Ten years later, four strangers converge at the place. There's a traveling salesman (Jon Hamm), a backup singer (Cynthia Erivo), a disreputable-looking priest (Jeff Bridges) and a dreamy-scary hippie (Dakota Johnson), plus the sole motel employee on duty (Lewis Pullman). The motel itself takes ring-a-ding-ding kitsch to amusing extremes, thanks to production designer Martin Whist.

Others arrive at the El Royale later, for various, nefarious reasons, chiefly a Charles Manson-styled cult leader (Chris Hemsworth) looking to pull one of his acolytes back into the fold. Pulp thrillers of all sorts benefit from a third-act menace, and that's Hemsworth's role here.
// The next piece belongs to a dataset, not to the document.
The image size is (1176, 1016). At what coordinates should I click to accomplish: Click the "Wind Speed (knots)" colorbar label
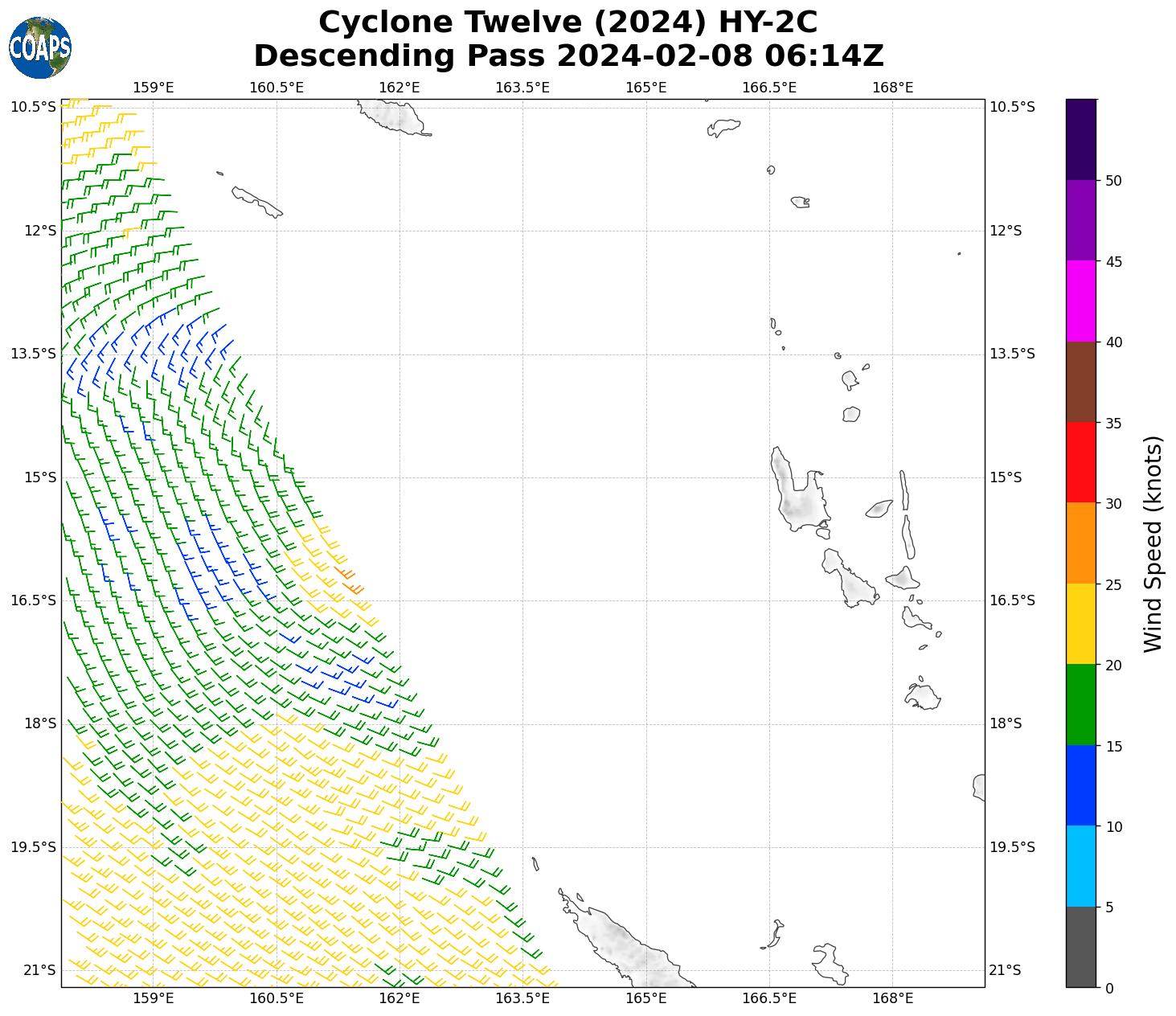(x=1153, y=543)
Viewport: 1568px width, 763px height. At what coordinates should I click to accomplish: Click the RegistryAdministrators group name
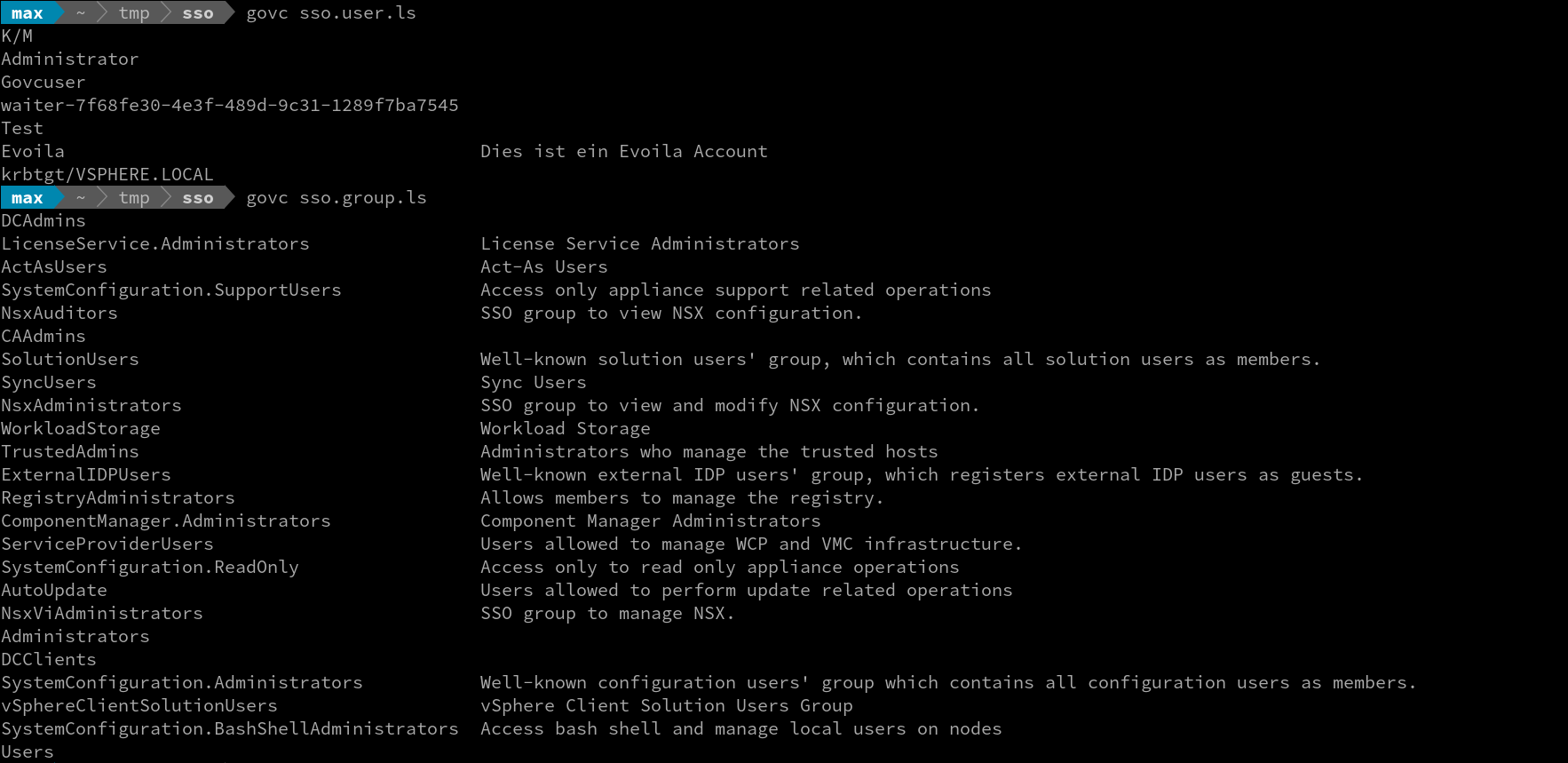(x=118, y=498)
Paradoxically, that's where the movie stalls. Methodical in its pacing, laced with flashbacks and "meanwhile, over in Room 5" chapter designations, "Bad Times at the El Royale" maintains interest for an hour or so. We piece together what's going on behind the two-way mirrors, or who the salesman really is, or why the dreamy-scary hippie looks like she's being hunted. The movie is 100 percent plot, 60 percent of which serves itself nicely. The rest tends to self-compete.

Among a highly skilled cast, Erivo was the only one I cared about. Her character serves as the audience lifeline through the web of cover-ups, surveillance games and justified paranoia. Also, Erivo is just plain fantastic on screen. (She's great in the upcoming "Widows," too.) A Tony Award winner for "The Color Purple," the Londoner boasts a soulfully expressive singing style, which Goddard puts to fine use throughout this longish 142-minute affair.

Like Tarantino, Goddard is a clever structuralist. He attracts strong actors, and lets them stretch out and try things, and gives them juicy dialogue. But, like Tarantino, he doesn't have a sure sense of internal rhythm scene to scene; a different director could take 15 minutes out of Goddard's script simply by tightening the pace and varying the dynamics. We only have this one life to live. Let's live it without so many pauses for effect.